#### Goal
Can you rewrite the data below with every "coordinates" substituted by "location" and everything else left unchanged?
========
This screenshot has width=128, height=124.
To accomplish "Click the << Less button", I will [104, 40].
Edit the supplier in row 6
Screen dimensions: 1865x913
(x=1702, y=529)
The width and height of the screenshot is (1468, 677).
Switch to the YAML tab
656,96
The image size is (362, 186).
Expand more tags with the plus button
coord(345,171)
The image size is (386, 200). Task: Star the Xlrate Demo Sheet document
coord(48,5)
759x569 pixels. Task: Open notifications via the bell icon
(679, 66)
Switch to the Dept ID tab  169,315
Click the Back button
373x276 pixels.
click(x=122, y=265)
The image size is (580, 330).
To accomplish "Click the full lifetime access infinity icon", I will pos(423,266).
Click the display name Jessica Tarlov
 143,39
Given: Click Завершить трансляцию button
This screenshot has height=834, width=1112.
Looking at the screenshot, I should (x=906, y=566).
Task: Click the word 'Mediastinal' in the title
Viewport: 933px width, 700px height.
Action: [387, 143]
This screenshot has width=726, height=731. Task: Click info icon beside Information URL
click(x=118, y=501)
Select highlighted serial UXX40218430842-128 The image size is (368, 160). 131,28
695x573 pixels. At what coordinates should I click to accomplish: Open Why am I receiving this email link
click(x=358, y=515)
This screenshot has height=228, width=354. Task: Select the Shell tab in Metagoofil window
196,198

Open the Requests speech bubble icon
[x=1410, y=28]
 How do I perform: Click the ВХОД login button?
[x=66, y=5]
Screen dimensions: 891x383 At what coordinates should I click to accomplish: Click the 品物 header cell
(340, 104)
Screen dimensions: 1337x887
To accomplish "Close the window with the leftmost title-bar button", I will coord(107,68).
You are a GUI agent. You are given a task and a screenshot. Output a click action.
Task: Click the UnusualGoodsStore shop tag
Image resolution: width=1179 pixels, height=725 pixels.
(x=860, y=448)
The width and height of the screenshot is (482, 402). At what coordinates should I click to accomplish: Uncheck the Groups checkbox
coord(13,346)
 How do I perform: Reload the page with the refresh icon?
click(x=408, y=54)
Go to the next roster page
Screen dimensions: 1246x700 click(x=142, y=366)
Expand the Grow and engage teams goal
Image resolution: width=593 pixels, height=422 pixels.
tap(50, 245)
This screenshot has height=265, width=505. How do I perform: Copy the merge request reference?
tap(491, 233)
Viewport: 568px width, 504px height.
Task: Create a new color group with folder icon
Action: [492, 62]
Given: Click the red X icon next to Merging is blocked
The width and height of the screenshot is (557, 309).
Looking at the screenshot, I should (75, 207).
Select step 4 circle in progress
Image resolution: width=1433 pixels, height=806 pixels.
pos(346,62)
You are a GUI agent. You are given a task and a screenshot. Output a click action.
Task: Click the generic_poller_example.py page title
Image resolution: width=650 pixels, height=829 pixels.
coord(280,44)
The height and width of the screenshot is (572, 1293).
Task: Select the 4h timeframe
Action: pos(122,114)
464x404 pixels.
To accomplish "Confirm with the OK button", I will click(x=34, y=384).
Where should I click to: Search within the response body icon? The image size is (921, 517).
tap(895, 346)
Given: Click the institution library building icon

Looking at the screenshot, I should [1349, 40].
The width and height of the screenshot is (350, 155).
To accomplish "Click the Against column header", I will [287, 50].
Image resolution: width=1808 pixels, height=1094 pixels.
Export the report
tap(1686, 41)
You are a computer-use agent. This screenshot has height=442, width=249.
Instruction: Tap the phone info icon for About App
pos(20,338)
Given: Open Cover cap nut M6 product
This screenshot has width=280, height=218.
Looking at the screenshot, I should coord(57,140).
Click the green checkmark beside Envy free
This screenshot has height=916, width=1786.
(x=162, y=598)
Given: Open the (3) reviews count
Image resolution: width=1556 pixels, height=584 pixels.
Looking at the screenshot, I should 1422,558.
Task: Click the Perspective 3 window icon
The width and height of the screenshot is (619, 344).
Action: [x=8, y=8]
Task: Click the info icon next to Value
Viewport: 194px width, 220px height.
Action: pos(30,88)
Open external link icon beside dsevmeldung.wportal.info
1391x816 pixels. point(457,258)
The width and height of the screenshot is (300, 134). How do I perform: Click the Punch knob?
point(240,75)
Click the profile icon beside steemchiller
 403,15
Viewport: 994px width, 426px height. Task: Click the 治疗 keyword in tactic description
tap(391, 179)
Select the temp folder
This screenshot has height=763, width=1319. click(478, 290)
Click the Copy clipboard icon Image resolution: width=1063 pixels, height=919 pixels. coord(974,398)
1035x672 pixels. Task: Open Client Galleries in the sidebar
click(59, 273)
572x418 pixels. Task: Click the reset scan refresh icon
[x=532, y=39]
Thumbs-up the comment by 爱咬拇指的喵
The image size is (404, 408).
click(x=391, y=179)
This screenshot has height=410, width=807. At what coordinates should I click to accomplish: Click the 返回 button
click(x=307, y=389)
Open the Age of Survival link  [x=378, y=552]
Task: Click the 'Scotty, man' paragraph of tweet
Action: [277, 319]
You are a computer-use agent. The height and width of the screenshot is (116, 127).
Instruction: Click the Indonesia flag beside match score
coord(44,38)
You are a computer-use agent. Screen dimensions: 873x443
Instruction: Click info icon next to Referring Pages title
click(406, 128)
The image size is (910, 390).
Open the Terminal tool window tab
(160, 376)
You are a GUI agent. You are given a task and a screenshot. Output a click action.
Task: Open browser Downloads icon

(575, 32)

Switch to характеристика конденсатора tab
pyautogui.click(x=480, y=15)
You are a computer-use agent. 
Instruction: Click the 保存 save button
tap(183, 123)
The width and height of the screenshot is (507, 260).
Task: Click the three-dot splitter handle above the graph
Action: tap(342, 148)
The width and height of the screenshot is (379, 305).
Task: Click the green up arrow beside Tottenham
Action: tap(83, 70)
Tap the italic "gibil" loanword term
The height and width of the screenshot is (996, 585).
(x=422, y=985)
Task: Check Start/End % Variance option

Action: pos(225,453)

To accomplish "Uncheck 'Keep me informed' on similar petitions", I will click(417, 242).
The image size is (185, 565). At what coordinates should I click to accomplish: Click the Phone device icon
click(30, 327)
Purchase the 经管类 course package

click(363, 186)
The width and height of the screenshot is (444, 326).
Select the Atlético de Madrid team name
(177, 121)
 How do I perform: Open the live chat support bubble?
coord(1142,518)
========
#### Reply
This screenshot has width=128, height=124.
To accomplish "Click the << Less button", I will [104, 40].
Edit the supplier in row 6
Screen dimensions: 1865x913
(x=1702, y=529)
The width and height of the screenshot is (1468, 677).
Switch to the YAML tab
656,96
The image size is (362, 186).
Expand more tags with the plus button
coord(345,171)
The image size is (386, 200). Task: Star the Xlrate Demo Sheet document
coord(48,5)
759x569 pixels. Task: Open notifications via the bell icon
(679, 66)
Switch to the Dept ID tab  169,315
Click the Back button
373x276 pixels.
click(x=122, y=265)
The image size is (580, 330).
To accomplish "Click the full lifetime access infinity icon", I will pos(423,266).
Click the display name Jessica Tarlov
 143,39
Given: Click Завершить трансляцию button
This screenshot has height=834, width=1112.
Looking at the screenshot, I should (x=906, y=566).
Task: Click the word 'Mediastinal' in the title
Viewport: 933px width, 700px height.
Action: [387, 143]
This screenshot has width=726, height=731. Task: Click info icon beside Information URL
click(x=118, y=501)
Select highlighted serial UXX40218430842-128 The image size is (368, 160). 131,28
695x573 pixels. At what location should I click to accomplish: Open Why am I receiving this email link
click(x=358, y=515)
This screenshot has height=228, width=354. Task: Select the Shell tab in Metagoofil window
196,198

Open the Requests speech bubble icon
[x=1410, y=28]
 How do I perform: Click the ВХОД login button?
[x=66, y=5]
Screen dimensions: 891x383 At what location should I click to accomplish: Click the 品物 header cell
(340, 104)
Screen dimensions: 1337x887
To accomplish "Close the window with the leftmost title-bar button", I will coord(107,68).
You are a GUI agent. You are given a task and a screenshot. Output a click action.
Task: Click the UnusualGoodsStore shop tag
Image resolution: width=1179 pixels, height=725 pixels.
(x=860, y=448)
The width and height of the screenshot is (482, 402). At what location should I click to accomplish: Uncheck the Groups checkbox
coord(13,346)
 How do I perform: Reload the page with the refresh icon?
click(x=408, y=54)
Go to the next roster page
Screen dimensions: 1246x700 click(x=142, y=366)
Expand the Grow and engage teams goal
Image resolution: width=593 pixels, height=422 pixels.
tap(50, 245)
This screenshot has height=265, width=505. How do I perform: Copy the merge request reference?
tap(491, 233)
Viewport: 568px width, 504px height.
Task: Create a new color group with folder icon
Action: [492, 62]
Given: Click the red X icon next to Merging is blocked
The width and height of the screenshot is (557, 309).
Looking at the screenshot, I should (75, 207).
Select step 4 circle in progress
Image resolution: width=1433 pixels, height=806 pixels.
pos(346,62)
You are a GUI agent. You are given a task and a screenshot. Output a click action.
Task: Click the generic_poller_example.py page title
Image resolution: width=650 pixels, height=829 pixels.
coord(280,44)
The height and width of the screenshot is (572, 1293).
Task: Select the 4h timeframe
Action: pos(122,114)
464x404 pixels.
To accomplish "Confirm with the OK button", I will click(x=34, y=384).
Where should I click to: Search within the response body icon? The image size is (921, 517).
tap(895, 346)
Given: Click the institution library building icon

Looking at the screenshot, I should [1349, 40].
The width and height of the screenshot is (350, 155).
To accomplish "Click the Against column header", I will [287, 50].
Image resolution: width=1808 pixels, height=1094 pixels.
Export the report
tap(1686, 41)
You are a computer-use agent. This screenshot has height=442, width=249.
Instruction: Tap the phone info icon for About App
pos(20,338)
Given: Open Cover cap nut M6 product
This screenshot has width=280, height=218.
Looking at the screenshot, I should coord(57,140).
Click the green checkmark beside Envy free
This screenshot has height=916, width=1786.
(x=162, y=598)
Given: Open the (3) reviews count
Image resolution: width=1556 pixels, height=584 pixels.
Looking at the screenshot, I should 1422,558.
Task: Click the Perspective 3 window icon
The width and height of the screenshot is (619, 344).
Action: [x=8, y=8]
Task: Click the info icon next to Value
Viewport: 194px width, 220px height.
Action: pos(30,88)
Open external link icon beside dsevmeldung.wportal.info
1391x816 pixels. point(457,258)
The width and height of the screenshot is (300, 134). How do I perform: Click the Punch knob?
point(240,75)
Click the profile icon beside steemchiller
 403,15
Viewport: 994px width, 426px height. Task: Click the 治疗 keyword in tactic description
tap(391, 179)
Select the temp folder
This screenshot has height=763, width=1319. click(478, 290)
Click the Copy clipboard icon Image resolution: width=1063 pixels, height=919 pixels. coord(974,398)
1035x672 pixels. Task: Open Client Galleries in the sidebar
click(59, 273)
572x418 pixels. Task: Click the reset scan refresh icon
[x=532, y=39]
Thumbs-up the comment by 爱咬拇指的喵
The image size is (404, 408).
click(x=391, y=179)
This screenshot has height=410, width=807. At what location should I click to accomplish: Click the 返回 button
click(x=307, y=389)
Open the Age of Survival link  [x=378, y=552]
Task: Click the 'Scotty, man' paragraph of tweet
Action: [277, 319]
You are a computer-use agent. The height and width of the screenshot is (116, 127).
Instruction: Click the Indonesia flag beside match score
coord(44,38)
You are a computer-use agent. Screen dimensions: 873x443
Instruction: Click info icon next to Referring Pages title
click(406, 128)
The image size is (910, 390).
Open the Terminal tool window tab
(160, 376)
You are a GUI agent. You are given a task and a screenshot. Output a click action.
Task: Open browser Downloads icon

(575, 32)

Switch to характеристика конденсатора tab
pyautogui.click(x=480, y=15)
You are a computer-use agent. 
Instruction: Click the 保存 save button
tap(183, 123)
The width and height of the screenshot is (507, 260).
Task: Click the three-dot splitter handle above the graph
Action: tap(342, 148)
The width and height of the screenshot is (379, 305).
Task: Click the green up arrow beside Tottenham
Action: tap(83, 70)
Tap the italic "gibil" loanword term
The height and width of the screenshot is (996, 585).
(x=422, y=985)
Task: Check Start/End % Variance option

Action: pos(225,453)

To accomplish "Uncheck 'Keep me informed' on similar petitions", I will click(417, 242).
The image size is (185, 565). At what location should I click to accomplish: Click the Phone device icon
click(30, 327)
Purchase the 经管类 course package

click(363, 186)
The width and height of the screenshot is (444, 326).
Select the Atlético de Madrid team name
(177, 121)
 How do I perform: Open the live chat support bubble?
coord(1142,518)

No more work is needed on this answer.